La polémique sur les prix des véhicules assemblés localement ne cesse d’enfler. Ainsi, l’affichage des prix de ces véhicules à leur sortie d’usine par le ministère de l’Industrie et des Mines a donné du grain à moudre, à la fois, aux patrons des usines, mais également aux clients et aux associations de défenses des droits des consommateurs.

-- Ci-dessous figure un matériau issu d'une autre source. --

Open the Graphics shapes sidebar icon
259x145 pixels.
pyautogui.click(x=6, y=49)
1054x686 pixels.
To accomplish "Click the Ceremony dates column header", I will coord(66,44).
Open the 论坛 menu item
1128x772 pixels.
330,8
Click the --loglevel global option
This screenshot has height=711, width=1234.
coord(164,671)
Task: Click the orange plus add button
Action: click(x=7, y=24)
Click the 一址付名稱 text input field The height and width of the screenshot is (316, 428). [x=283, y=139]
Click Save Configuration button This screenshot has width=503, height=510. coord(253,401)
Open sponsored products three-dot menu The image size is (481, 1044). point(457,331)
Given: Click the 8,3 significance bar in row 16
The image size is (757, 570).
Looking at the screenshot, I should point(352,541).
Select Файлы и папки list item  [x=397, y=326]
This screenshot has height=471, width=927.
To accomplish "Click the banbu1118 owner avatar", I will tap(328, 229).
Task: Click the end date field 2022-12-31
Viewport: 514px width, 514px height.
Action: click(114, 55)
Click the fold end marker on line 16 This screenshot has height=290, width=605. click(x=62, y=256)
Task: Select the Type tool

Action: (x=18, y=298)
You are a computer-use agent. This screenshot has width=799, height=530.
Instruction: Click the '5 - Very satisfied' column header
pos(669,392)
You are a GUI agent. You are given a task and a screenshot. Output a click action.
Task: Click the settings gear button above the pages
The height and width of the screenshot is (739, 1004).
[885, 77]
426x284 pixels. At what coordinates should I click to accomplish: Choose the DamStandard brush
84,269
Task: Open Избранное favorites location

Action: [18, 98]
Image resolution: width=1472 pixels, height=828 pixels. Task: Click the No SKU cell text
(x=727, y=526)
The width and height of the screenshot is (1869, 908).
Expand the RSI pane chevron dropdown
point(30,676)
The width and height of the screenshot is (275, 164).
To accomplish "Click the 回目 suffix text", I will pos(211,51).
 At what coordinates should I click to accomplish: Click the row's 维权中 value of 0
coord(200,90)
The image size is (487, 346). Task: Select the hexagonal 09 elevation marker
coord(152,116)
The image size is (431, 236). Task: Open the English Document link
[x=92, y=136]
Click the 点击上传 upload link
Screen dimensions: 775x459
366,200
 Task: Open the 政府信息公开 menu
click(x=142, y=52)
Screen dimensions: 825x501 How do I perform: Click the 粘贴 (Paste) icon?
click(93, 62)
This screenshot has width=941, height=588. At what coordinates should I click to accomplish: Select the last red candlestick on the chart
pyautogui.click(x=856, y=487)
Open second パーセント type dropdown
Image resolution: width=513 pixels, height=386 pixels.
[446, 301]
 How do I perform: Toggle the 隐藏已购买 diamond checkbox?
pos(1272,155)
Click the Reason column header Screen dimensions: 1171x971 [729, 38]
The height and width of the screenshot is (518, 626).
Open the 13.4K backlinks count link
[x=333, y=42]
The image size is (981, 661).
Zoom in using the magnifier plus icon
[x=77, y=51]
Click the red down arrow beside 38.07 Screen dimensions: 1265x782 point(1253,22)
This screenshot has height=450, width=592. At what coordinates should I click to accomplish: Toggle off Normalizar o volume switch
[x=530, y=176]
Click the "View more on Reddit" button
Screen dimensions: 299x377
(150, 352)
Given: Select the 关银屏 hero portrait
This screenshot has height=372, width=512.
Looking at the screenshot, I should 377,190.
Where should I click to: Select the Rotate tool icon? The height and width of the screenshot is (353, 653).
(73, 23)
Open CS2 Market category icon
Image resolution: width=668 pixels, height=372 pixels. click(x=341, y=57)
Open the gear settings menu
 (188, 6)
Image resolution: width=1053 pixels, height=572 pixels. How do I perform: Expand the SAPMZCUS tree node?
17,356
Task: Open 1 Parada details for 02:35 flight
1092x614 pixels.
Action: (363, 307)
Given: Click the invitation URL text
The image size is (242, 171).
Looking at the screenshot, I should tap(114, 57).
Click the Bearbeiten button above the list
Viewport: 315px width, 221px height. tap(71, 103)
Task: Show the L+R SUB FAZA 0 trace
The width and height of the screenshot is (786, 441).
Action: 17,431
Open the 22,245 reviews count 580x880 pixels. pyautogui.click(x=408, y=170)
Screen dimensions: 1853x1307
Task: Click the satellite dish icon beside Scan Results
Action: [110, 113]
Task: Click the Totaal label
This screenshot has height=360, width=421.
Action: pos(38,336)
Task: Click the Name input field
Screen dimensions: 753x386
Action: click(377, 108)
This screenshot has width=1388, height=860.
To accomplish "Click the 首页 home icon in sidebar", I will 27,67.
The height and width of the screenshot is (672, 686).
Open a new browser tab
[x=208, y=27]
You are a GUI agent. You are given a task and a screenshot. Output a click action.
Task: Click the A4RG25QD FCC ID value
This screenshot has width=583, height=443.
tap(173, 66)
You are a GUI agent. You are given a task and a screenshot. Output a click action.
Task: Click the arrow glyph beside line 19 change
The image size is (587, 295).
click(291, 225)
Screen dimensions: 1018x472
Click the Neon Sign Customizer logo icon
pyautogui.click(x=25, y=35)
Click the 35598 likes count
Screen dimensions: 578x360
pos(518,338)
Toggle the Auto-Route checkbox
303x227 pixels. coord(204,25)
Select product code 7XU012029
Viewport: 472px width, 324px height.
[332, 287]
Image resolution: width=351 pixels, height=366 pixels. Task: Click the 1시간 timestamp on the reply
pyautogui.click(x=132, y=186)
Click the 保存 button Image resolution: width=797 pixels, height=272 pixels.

C’est ainsi que la Fédération algérienne des consommateurs (FAC), par la voix de son président, Zaki Hariz, a estimé, hier, à partir d’Oran, que «la lutte contre les spéculateurs fait partie des grandes actions à mener à l’effet de réguler les prix des véhicules neufs». Pour la FAC, il est nécessaire de «lutter contre les spéculateurs et les intermédiaires illégaux qui exploitent la situation économique que connaît le marché des véhicules neufs en Algérie et d’empêcher les intermédiaires de monopoliser la distribution sur le marché». Les spéculateurs et les intermédiaires illégaux causent «des préjudices considérables aux intérêts matériels et moraux des consommateurs qui affichent de jour en jour leur mécontentement à travers les plaintes que reçoivent les organisations représentant les consommateurs», a observé M. Hariz, avant d’appeler à «l’intervention du gouvernement» pour «la prise des mesures nécessaires». Suggérant, dans ce sens, «le plafonnement des marges bénéficiaires ou des prix des véhicules jusqu’à la stabilisation du marché en arrivant à un équilibre entre l’offre et la demande ». La même organisation préconise également de «permettre de manière temporaire aux consommateurs d’importer des véhicules de moins de trois ans», et ce, «jusqu’au retour de l’équilibre offre-demande sur le marché». La FAC invite, en outre, les intervenants dans le montage des véhicules au «respect des cahiers des charges, à augmenter la production et les taux d’intégration» afin «de garantir la transition de la phase d’importation vers la production locale sans charges supplémentaires à supporter par le consommateur». Pour rappel, les marges bénéficiaires des constructeurs installés en Algérie, révélées, récemment par le département de Youcef Yousfi, avoisinent, dans certains cas, un million de dinars. Aucune réaction n’est venue, depuis, de la part des constructeurs.